Margaret went back to her own house and ate two tins of red salmon, skin, bones and all and washed it down with a pint of buttermilk. She looked in the mirror. The whites of her eyes were like snow and her skin had turned into the skin of a woman who lives in salt wind.

The next morning she went into Stack’s house. He hadn’t slept, had walked the bogs half the night with Josephine.

‘Do you have a sledgehammer?’ she said.

‘No,’ he said.

‘No?’

‘But I’ve a fair idea what you’re thinking.’

‘You have?’

‘I’ve been thinking meself.’

‘Do you mind?’

‘I don’t,’ he said. ‘Isn’t it the sensible thing to do? But I should be the one to do it.’

‘No,’ she said.

Margaret drove to Ennistymon and bought the sledge. As she drove along, she wondered what the priest would think. He would look at her mortal frame walking around his house, having conceived another illegitimate child. He would still be regretting the day he ever laid a hand on her but it was his weakness as much as his destiny that made him stretch out his hand. He was ten years older than her and it was him, not her, who had broken his vows to the Lord. And hadn’t she paid for her side with the death of the child? And that wasn’t her fault. Hadn’t the gypsy woman said it wasn’t her fault?

When she got to Ennistymon, the mad man on the bridge signalled her to stop.

‘There’s ostriches on the road!’ he cried. ‘Slow down!’

She was glad there were crazy people in the world. She watched him, wondering if she wasn’t herself a bit mad. When she rounded the corner, ostriches were walking down the main street. People were standing on the
footpaths
watching them go past and a young girl with plaited hair was driving them along with a stick. So, being mad was the same as having your wits about you, Margaret thought. Sometimes everybody was right. For most of the time people crazy or sober were stumbling in the dark, reaching with outstretched hands for something they didn’t even know they wanted.

She was expecting a child. She knew this the way she knew, after Christmas morning, that it was Stack, not the wind, on her doorstep; it was him shouted.

Margaret came home, pulled the priest’s bed out of the room, took it down the field, and doused it with paraffin. It was slow to burn at first, then blazed and turned into a bed of ash. She went inside and began to knock a hole in the wall between the two houses. Stack stood in his own
house at the dividing wall and felt afraid. When that wall came down nothing again would ever be the same. He could feel the grief of Margaret Flusk. Her grief was beyond comparison. And her strength; Margaret had the strength of two men. Weren’t her legs and arms the same as in his dream? He stood there and heard the plaster loosen, then the stones.

She was there half the day. When she saw light at the other side it reminded her of the time her mother woke her, as a child, on Easter morning so she could see the sun dancing, to witness the resurrection of Christ. When she got through the hole in the wall, Stack was singing.

‘They say Clare people are musical,’ she said.

‘They say Wicklow people suck goats’ milk from the teat.’

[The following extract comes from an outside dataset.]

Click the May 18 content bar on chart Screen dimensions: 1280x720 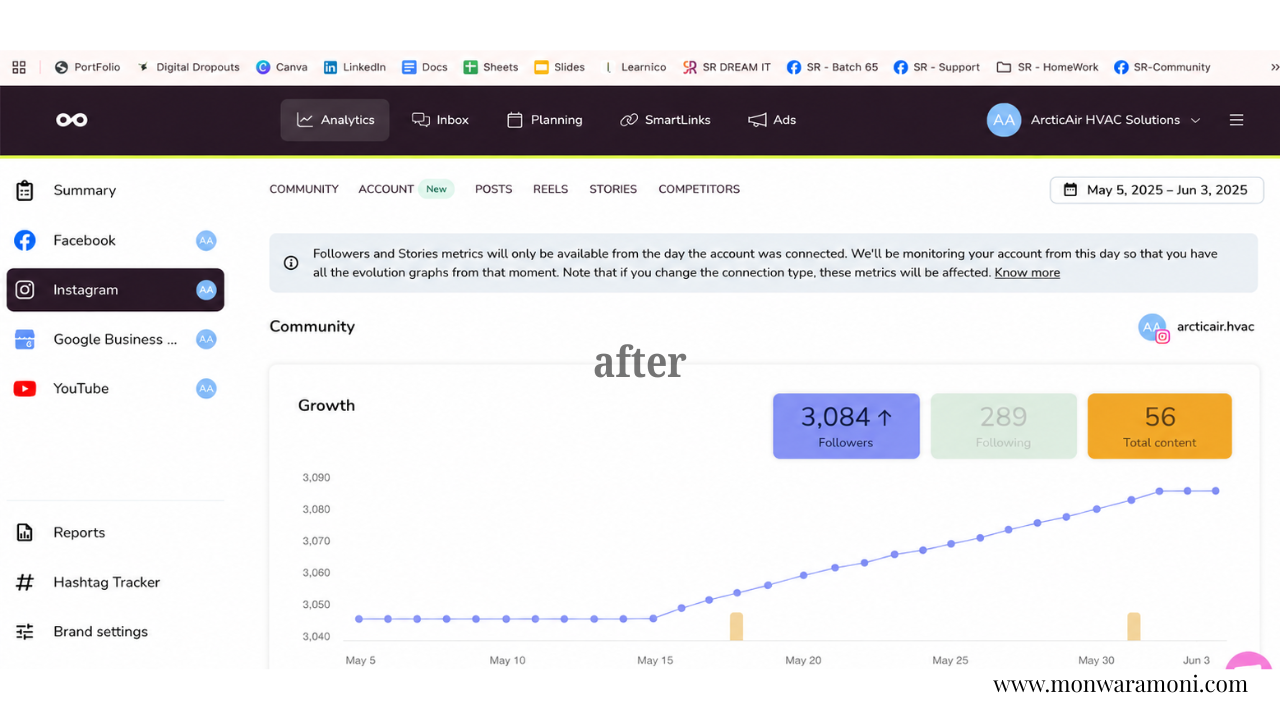[736, 627]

‘That’s why we’re so good-looking.’

‘You’re a quare woman.’

‘Do you think this child will live?’

‘I don’t know.’

‘Do you know nothing?’ she said.

‘No.’

‘Neither do I.’

‘Aren’t we blessed?’

*

Josephine did not like the new arrangement. Stack did not seem to love her any more. He didn’t even warm his hands before he milked her and he forgot to rub Palmolive on her teats. The woman stole her milk, tied her to his bedpost, then told Stack she belonged in the shed. When Josephine gave birth, Margaret weaned her kid just as early as she could and took her off on a rope to an ugly-looking pucán 
over the hill.

Stack had never eaten as well. Margaret churned butter, baked bread, made cheese out of Josephine’s milk and spent the rest of her days eating chocolate. He couldn’t keep her in chocolate. It was like throwing biscuits to Josephine. He’d go down to the shop and come home with Mars bars and Maltesers and find she’d taken another one of his mother’s possessions down to the haggard and set fire to it. She was always lighting fires, going around with a big belly bumping into things and then running outside to throw up her food. And always she went to piss outside after dark.

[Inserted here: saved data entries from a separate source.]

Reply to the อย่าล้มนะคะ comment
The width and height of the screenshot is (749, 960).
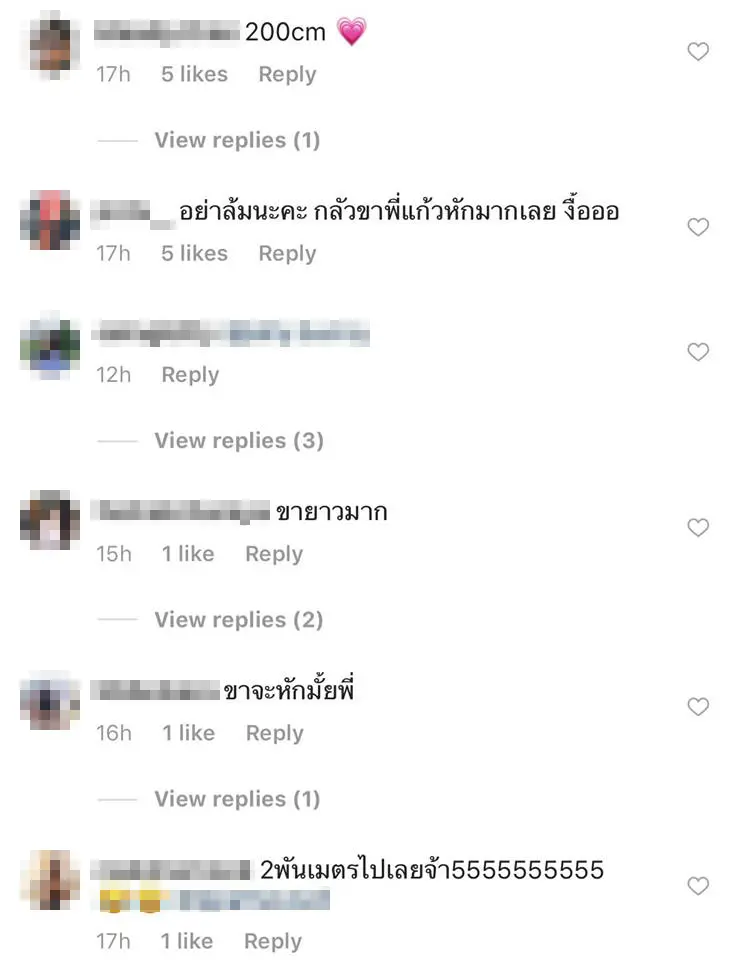point(287,253)
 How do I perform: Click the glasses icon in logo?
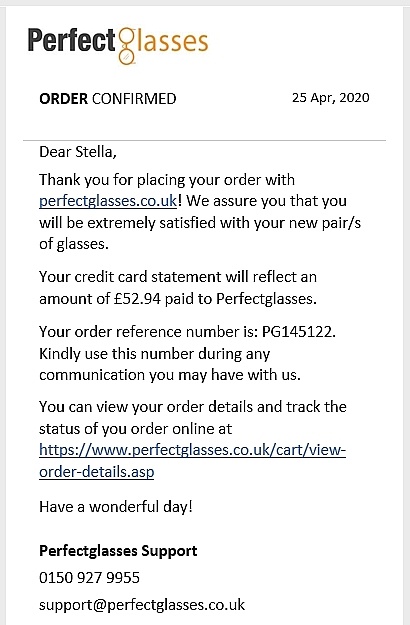[x=127, y=46]
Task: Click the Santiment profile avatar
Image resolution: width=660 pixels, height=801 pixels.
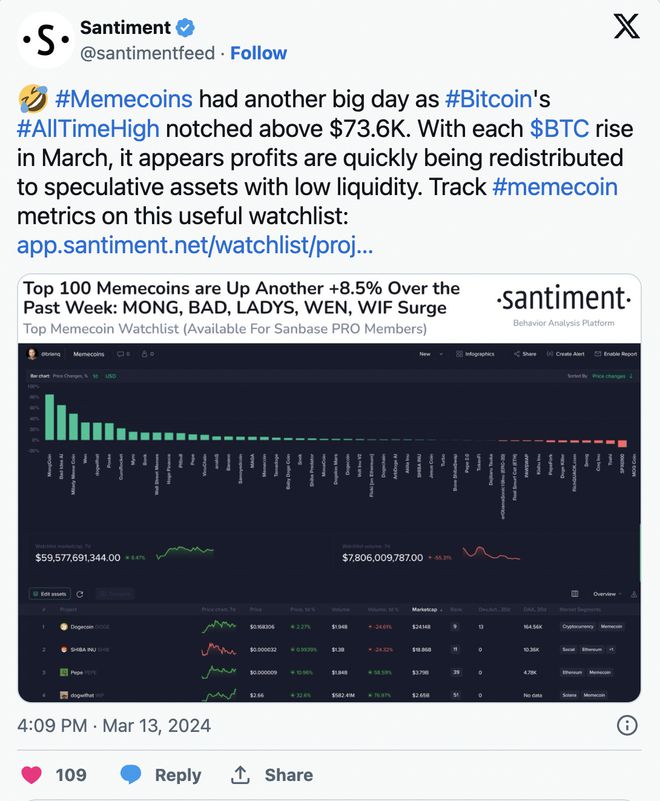Action: point(44,41)
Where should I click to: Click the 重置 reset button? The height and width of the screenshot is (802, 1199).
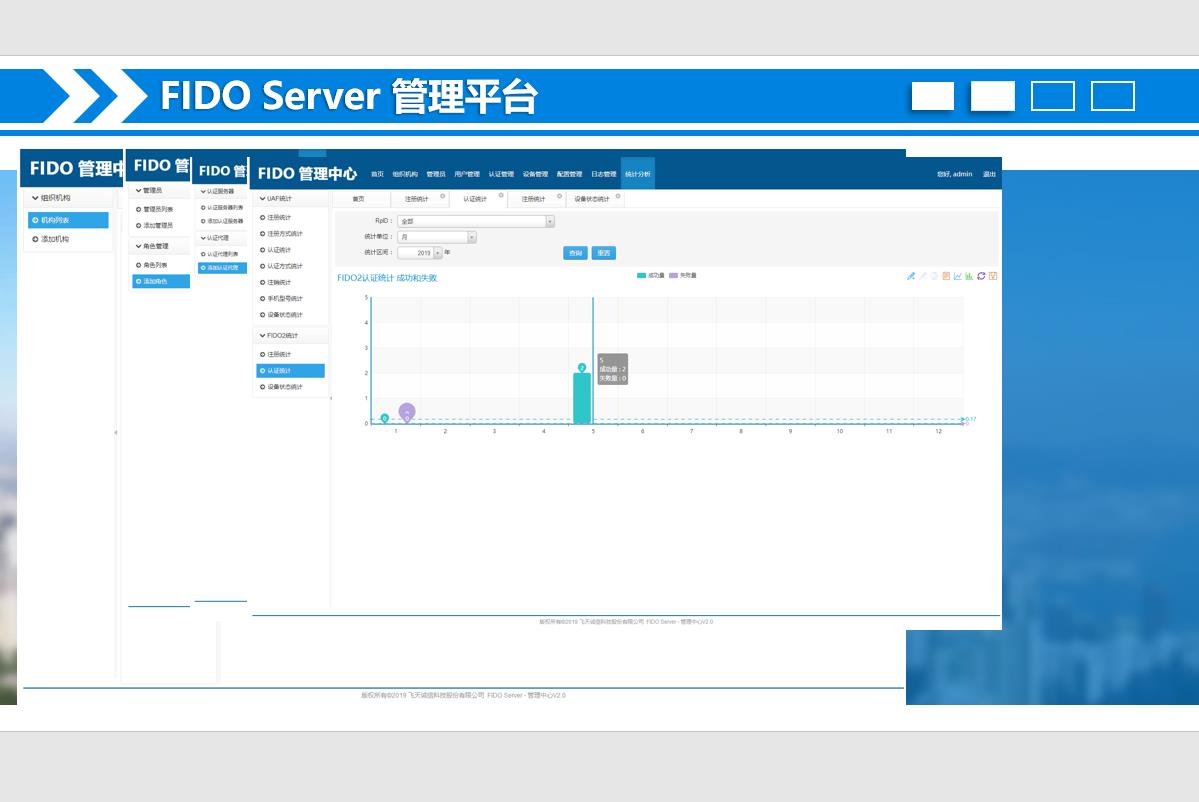pos(603,253)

Day and night, the whole parish came: every man, woman and child, looking to get rid of ghosts and
ringworm
. The kettle was always boiling, teapots going and poor Josephine tied up, imprisoned in the shed. Even the priest came, saying he had a bad leg and was there anything Margaret could do for him?

Margaret could tell what Stack was thinking, beat him at cards and split a load of sticks while he’d be thinking about it. She threw out the television, wouldn’t let him have holly in the house at Christmas, and watched him when he ate. And at night she kept herself well clear of him, was as bad as the small farmer’s daughter who, in fairness, never threw up her dinners.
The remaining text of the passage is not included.